Antioxidants to reduce schizophrenia risk

© Thinkstock

© Thinkstock

In an article published in Neuron, Kim Do and her group reveal that deficits related to schizophrenia can be corrected by protecting a specific group of vulnerable neurons from oxidative stress.

Prof. Kim Do’s lab from the Centre for Psychiatric Neurosciences and member of the NCCR Synapsy, in collaboration with Dr Patricio O’Donnell’s group from the University of Maryland in Baltimore have just made a major step forward in the understanding of schizophrenia. Their article stirred major interest in the scientific and medical communities.

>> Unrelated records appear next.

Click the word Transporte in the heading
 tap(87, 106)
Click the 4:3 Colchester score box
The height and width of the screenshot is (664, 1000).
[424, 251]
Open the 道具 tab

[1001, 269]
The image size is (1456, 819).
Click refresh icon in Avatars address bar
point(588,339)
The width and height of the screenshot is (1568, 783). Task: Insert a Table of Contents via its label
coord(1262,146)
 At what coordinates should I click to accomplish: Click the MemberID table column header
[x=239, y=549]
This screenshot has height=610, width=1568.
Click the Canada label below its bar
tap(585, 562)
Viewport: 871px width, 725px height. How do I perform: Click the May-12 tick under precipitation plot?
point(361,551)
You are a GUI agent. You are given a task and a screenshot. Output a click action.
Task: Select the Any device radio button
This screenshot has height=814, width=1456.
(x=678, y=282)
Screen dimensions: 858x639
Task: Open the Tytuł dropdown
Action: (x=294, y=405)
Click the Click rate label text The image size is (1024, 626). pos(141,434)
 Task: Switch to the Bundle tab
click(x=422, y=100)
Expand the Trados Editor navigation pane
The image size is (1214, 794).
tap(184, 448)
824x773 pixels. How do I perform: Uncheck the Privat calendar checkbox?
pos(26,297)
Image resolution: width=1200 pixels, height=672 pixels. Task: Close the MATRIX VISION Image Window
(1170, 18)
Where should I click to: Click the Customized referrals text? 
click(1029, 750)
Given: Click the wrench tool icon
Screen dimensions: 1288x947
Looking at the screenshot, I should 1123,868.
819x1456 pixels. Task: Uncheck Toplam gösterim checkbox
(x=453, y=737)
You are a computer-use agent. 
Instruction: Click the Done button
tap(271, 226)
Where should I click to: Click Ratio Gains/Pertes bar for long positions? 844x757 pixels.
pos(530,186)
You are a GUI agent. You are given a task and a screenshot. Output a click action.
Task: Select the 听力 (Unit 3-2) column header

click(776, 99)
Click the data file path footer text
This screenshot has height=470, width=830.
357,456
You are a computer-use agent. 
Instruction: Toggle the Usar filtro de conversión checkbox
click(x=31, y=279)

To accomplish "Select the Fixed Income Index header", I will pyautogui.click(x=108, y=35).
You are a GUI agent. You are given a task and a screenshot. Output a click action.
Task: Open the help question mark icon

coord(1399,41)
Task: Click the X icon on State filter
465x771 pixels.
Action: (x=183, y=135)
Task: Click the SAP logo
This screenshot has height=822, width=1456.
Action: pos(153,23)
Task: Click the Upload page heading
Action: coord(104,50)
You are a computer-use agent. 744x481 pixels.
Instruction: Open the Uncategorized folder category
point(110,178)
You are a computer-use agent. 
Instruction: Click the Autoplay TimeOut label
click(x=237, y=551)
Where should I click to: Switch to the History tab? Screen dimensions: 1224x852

The researchers used a developmental rodent model relevant for schizophrenia: neonatal rats that receive a small brain lesion to the ventral hippocampus. Lesioned animals go on to show some aspects of schizophrenia pathophysiology as adults including specific changes in parvalbumin interneurons (PVI) essential for cognitive activity, and apparently caused by oxidative stress. The PVI oxidation regulation system was not directly affected showing that oxidative stress can arise from several origins.

Presymptomatic treatment of neonatal rats with the antioxidant, N-acetyl-cysteine reversed the PVI changes and excitingly also corrected electrophysiological and behavioural abnormalities known to be caused by the neonatal lesion and significant to schizophrenia.
It appears then that during brain development several events may induce specific neuronal oxidative stress leading to development of schizophrenia.

The results could bring a new treatment for schizophrenia. Antioxidant drugs given presymptomatically at early ages to people at risk may be able to prevent the emergence of the disorder.